Try it -> The records follow. Give them all back exactly.

[Records excerpted from a collection]
□ □ □ □ □

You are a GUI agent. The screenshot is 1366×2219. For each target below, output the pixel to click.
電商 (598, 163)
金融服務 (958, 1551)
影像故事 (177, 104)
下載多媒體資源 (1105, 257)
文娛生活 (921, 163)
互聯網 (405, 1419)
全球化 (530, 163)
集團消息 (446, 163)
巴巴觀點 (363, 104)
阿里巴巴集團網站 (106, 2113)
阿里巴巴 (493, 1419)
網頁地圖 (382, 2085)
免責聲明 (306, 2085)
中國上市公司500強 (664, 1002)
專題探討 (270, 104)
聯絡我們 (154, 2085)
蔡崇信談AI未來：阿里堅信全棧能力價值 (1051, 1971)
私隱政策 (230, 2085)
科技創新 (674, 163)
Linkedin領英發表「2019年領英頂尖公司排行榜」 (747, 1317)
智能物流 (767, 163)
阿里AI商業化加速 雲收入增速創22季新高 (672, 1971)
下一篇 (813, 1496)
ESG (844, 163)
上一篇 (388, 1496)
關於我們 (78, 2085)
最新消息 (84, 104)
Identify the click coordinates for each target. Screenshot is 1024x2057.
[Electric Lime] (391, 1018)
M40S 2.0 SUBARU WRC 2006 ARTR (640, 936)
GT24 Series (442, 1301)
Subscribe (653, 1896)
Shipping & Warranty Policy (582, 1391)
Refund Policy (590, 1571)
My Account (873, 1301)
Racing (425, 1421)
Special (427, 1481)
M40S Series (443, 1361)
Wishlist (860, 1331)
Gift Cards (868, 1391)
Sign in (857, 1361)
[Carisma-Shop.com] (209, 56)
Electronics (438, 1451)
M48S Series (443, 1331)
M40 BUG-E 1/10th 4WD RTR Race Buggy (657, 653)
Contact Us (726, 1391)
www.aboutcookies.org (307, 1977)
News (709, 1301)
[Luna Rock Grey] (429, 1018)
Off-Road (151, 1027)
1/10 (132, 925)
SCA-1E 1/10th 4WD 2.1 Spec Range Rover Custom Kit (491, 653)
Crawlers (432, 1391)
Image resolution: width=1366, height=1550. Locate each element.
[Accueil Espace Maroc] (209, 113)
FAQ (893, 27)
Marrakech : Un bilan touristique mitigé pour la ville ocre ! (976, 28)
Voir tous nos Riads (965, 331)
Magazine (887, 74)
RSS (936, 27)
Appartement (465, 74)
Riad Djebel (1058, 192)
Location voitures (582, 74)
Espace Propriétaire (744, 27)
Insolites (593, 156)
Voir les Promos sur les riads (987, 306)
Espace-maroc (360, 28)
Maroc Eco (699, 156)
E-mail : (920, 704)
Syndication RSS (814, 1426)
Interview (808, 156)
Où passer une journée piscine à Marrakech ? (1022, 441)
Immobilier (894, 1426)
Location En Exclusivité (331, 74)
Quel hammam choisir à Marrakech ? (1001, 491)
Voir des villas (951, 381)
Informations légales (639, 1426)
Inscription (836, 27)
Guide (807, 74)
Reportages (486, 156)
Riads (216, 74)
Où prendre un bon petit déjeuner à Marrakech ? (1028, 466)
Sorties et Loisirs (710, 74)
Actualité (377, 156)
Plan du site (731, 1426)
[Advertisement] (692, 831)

□ □ □ □ □

Output of the exercise ->
You are a GUI agent. The screenshot is 1366×2219. For each target below, output the pixel to click.
電商 (598, 163)
金融服務 (958, 1551)
影像故事 (177, 104)
下載多媒體資源 (1105, 257)
文娛生活 (921, 163)
互聯網 (405, 1419)
全球化 (530, 163)
集團消息 (446, 163)
巴巴觀點 (363, 104)
阿里巴巴集團網站 (106, 2113)
阿里巴巴 (493, 1419)
網頁地圖 (382, 2085)
免責聲明 (306, 2085)
中國上市公司500強 (664, 1002)
專題探討 (270, 104)
聯絡我們 (154, 2085)
蔡崇信談AI未來：阿里堅信全棧能力價值 (1051, 1971)
私隱政策 (230, 2085)
科技創新 (674, 163)
Linkedin領英發表「2019年領英頂尖公司排行榜」 (747, 1317)
智能物流 (767, 163)
阿里AI商業化加速 雲收入增速創22季新高 (672, 1971)
下一篇 (813, 1496)
ESG (844, 163)
上一篇 (388, 1496)
關於我們 (78, 2085)
最新消息 (84, 104)
Identify the click coordinates for each target. Screenshot is 1024x2057.
[Electric Lime] (391, 1018)
M40S 2.0 SUBARU WRC 2006 ARTR (640, 936)
GT24 Series (442, 1301)
Subscribe (653, 1896)
Shipping & Warranty Policy (582, 1391)
Refund Policy (590, 1571)
My Account (873, 1301)
Racing (425, 1421)
Special (427, 1481)
M40S Series (443, 1361)
Wishlist (860, 1331)
Gift Cards (868, 1391)
Sign in (857, 1361)
[Carisma-Shop.com] (209, 56)
Electronics (438, 1451)
M48S Series (443, 1331)
M40 BUG-E 1/10th 4WD RTR Race Buggy (657, 653)
Contact Us (726, 1391)
www.aboutcookies.org (307, 1977)
News (709, 1301)
[Luna Rock Grey] (429, 1018)
Off-Road (151, 1027)
1/10 (132, 925)
SCA-1E 1/10th 4WD 2.1 Spec Range Rover Custom Kit (491, 653)
Crawlers (432, 1391)
Image resolution: width=1366, height=1550. Locate each element.
[Accueil Espace Maroc] (209, 113)
FAQ (893, 27)
Marrakech : Un bilan touristique mitigé pour la ville ocre ! (976, 28)
Voir tous nos Riads (965, 331)
Magazine (887, 74)
RSS (936, 27)
Appartement (465, 74)
Riad Djebel (1058, 192)
Location voitures (582, 74)
Espace Propriétaire (744, 27)
Insolites (593, 156)
Voir les Promos sur les riads (987, 306)
Espace-maroc (360, 28)
Maroc Eco (699, 156)
E-mail : (920, 704)
Syndication RSS (814, 1426)
Interview (808, 156)
Où passer une journée piscine à Marrakech ? (1022, 441)
Immobilier (894, 1426)
Location En Exclusivité (331, 74)
Quel hammam choisir à Marrakech ? (1001, 491)
Voir des villas (951, 381)
Informations légales (639, 1426)
Inscription (836, 27)
Guide (807, 74)
Reportages (486, 156)
Riads (216, 74)
Où prendre un bon petit déjeuner à Marrakech ? (1028, 466)
Sorties et Loisirs (710, 74)
Actualité (377, 156)
Plan du site (731, 1426)
[Advertisement] (692, 831)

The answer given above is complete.